A Redemocratização e
o Advento da “Administração Paralela”
O período
compreendido entre 1945 e
1964 representa o desdobramento das estruturas institucionais do estado
tendo como pano de fundo o panorama político o retorno à democracia.
O desmonte
institucional do Estado Novo, a tentativa de reintrodução do dirigismo estatal
no novo governo Vargas, a adaptação institucional às estratégias desenvolvimentistas no governo JK e os ajustes da
disfuncionalidade burocrática e da crise
política e econômico-financeira do estado nos governos Quadros e Goulart
têm em comum a incapacidade ou
inconveniência em se aumentar o nível de racionalidade da administração
pública, que adotava predominantemente o clientelismo.
Governo Dutra
- Desmontou
parcialmente o aparato governamental do Estado Novo.
- Desativou as estruturas ad hoc de controle geradas a
partir da guerra, mas não dispensou os antigos colaboradores de Vargas,
necessários à operação das novas máquinas estaduais.

*Material apresentado*:
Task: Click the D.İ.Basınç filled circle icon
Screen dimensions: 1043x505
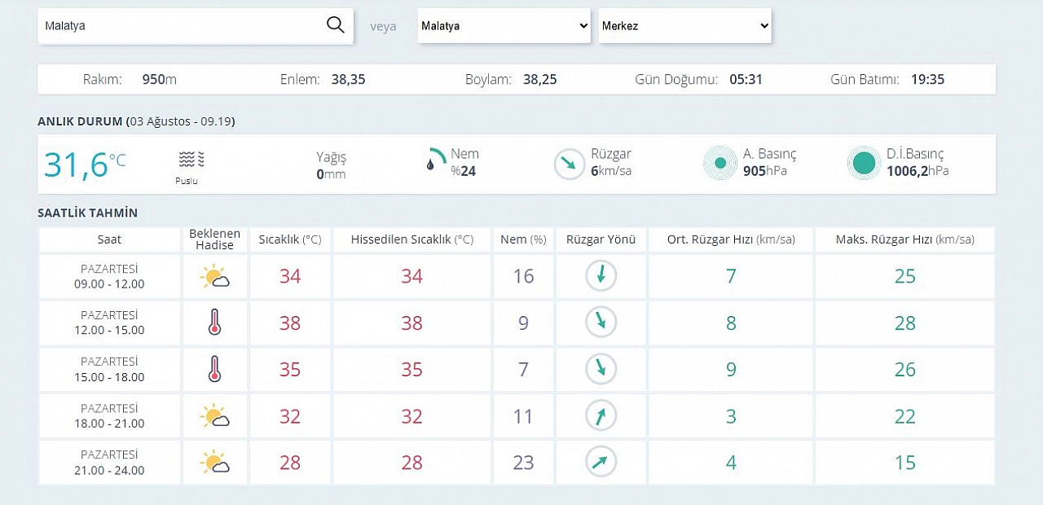Action: tap(864, 163)
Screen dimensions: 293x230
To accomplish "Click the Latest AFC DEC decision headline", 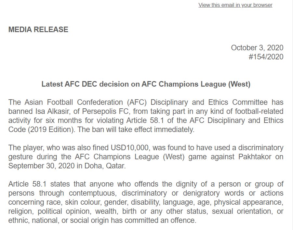I will coord(146,84).
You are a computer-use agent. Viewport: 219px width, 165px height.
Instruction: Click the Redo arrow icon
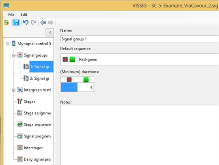tap(34, 22)
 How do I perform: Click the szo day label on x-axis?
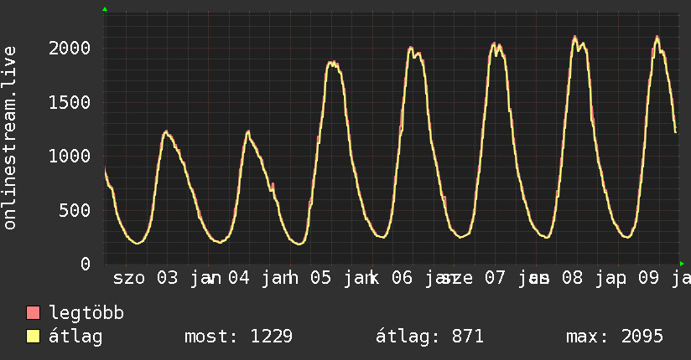[129, 278]
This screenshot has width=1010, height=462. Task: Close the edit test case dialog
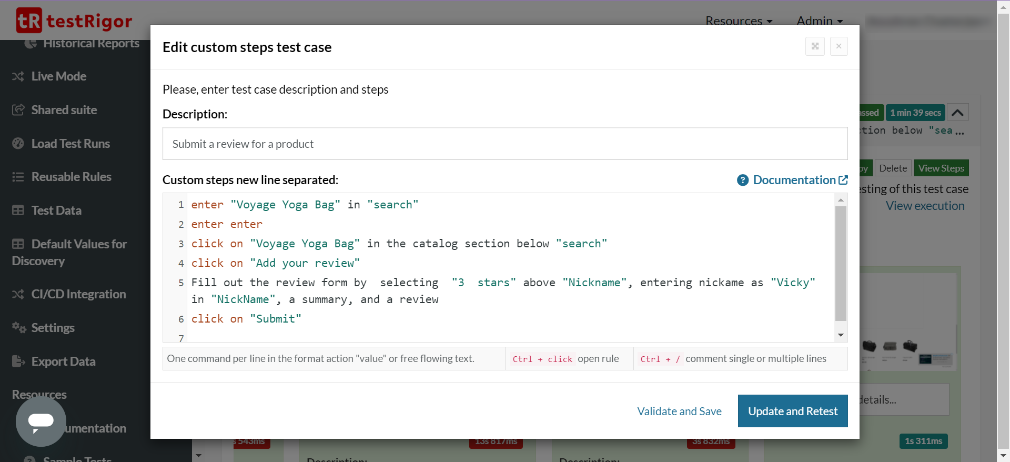click(x=839, y=46)
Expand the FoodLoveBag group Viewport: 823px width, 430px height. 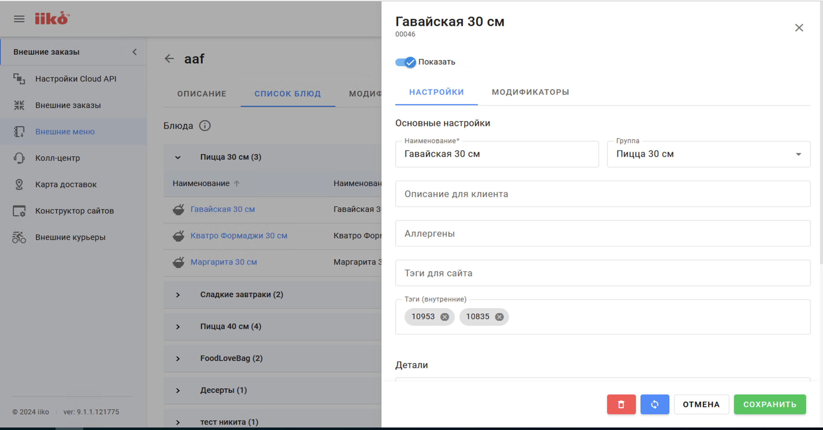point(178,358)
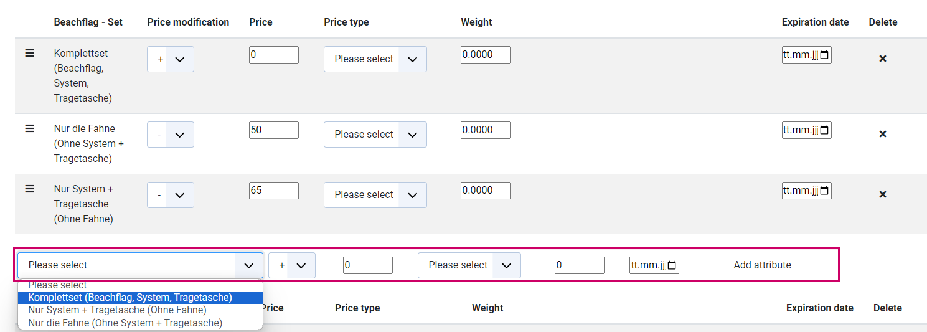Click the price field showing 50
Screen dimensions: 927x332
(274, 130)
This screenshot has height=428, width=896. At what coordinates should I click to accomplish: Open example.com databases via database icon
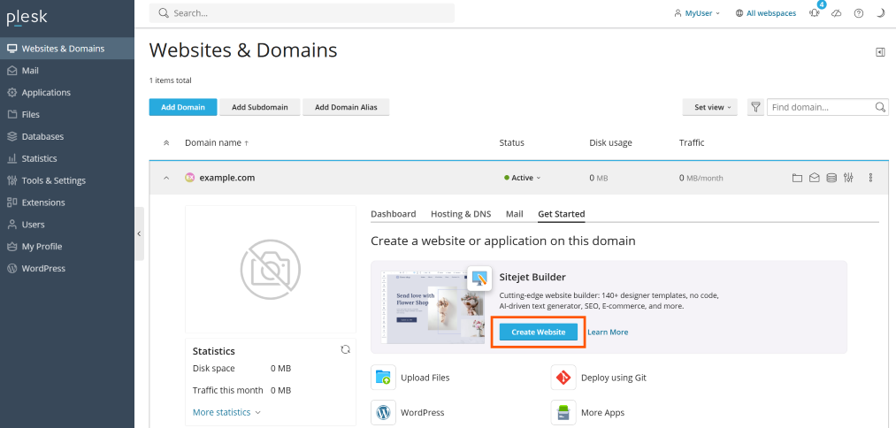(831, 178)
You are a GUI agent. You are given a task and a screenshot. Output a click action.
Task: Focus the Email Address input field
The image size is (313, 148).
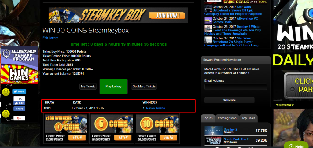click(x=235, y=87)
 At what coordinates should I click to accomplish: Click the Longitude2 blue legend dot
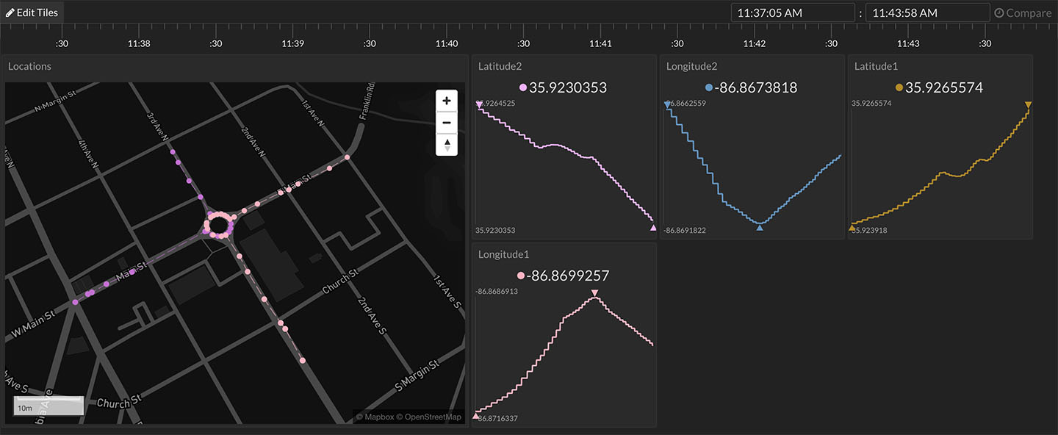click(x=708, y=88)
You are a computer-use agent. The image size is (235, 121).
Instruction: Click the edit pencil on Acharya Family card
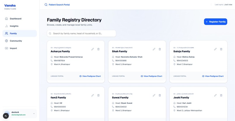(x=93, y=49)
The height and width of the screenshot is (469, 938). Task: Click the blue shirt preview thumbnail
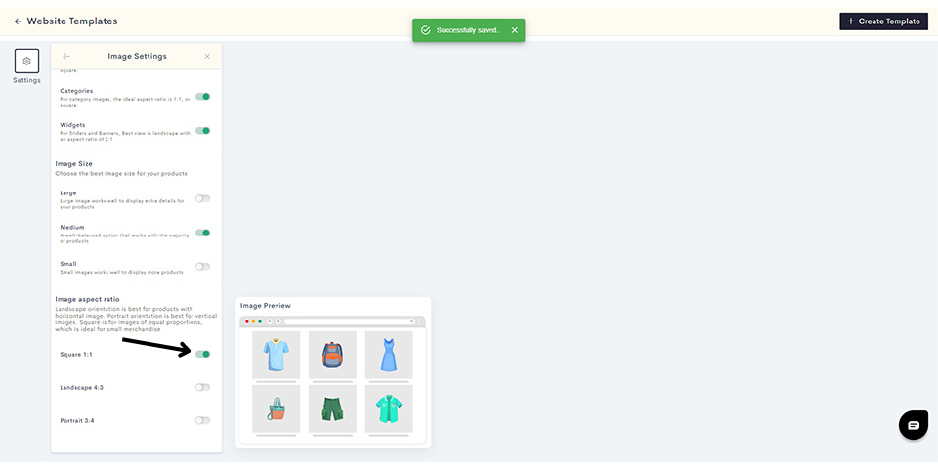point(276,355)
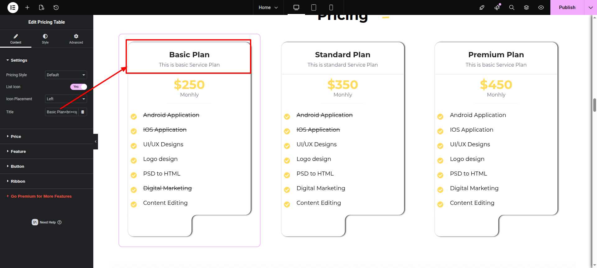Switch to the Advanced tab
The image size is (597, 268).
[76, 39]
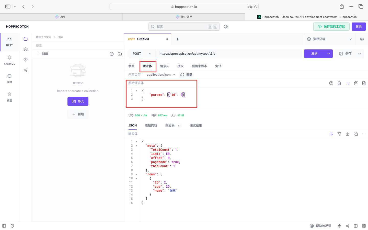Open the History clock icon panel
The width and height of the screenshot is (368, 230).
26,60
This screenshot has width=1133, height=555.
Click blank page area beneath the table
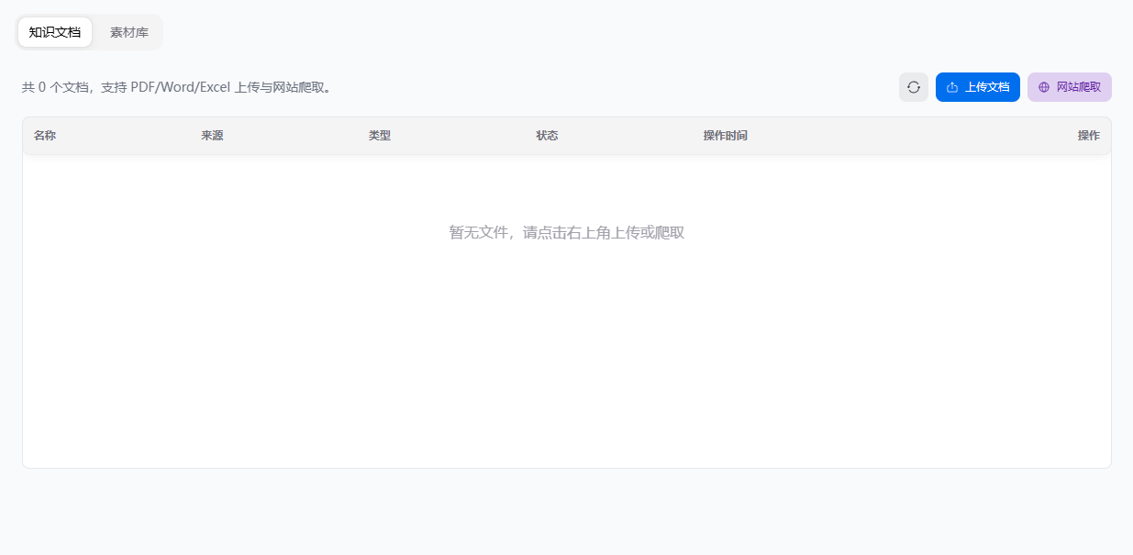(567, 512)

*Enunciado da tarefa*:
Transcreva na íntegra o texto sobre a redemocratização e a administração paralela, reproduzindo-o fielmente, sem qualquer alteração.

*Resposta ao problema*:
A Redemocratização e
o Advento da “Administração Paralela”
O período
compreendido entre 1945 e
1964 representa o desdobramento das estruturas institucionais do estado
tendo como pano de fundo o panorama político o retorno à democracia.
O desmonte
institucional do Estado Novo, a tentativa de reintrodução do dirigismo estatal
no novo governo Vargas, a adaptação institucional às estratégias desenvolvimentistas no governo JK e os ajustes da
disfuncionalidade burocrática e da crise
política e econômico-financeira do estado nos governos Quadros e Goulart
têm em comum a incapacidade ou
inconveniência em se aumentar o nível de racionalidade da administração
pública, que adotava predominantemente o clientelismo.
Governo Dutra
- Desmontou
parcialmente o aparato governamental do Estado Novo.
- Desativou as estruturas ad hoc de controle geradas a
partir da guerra, mas não dispensou os antigos colaboradores de Vargas,
necessários à operação das novas máquinas estaduais.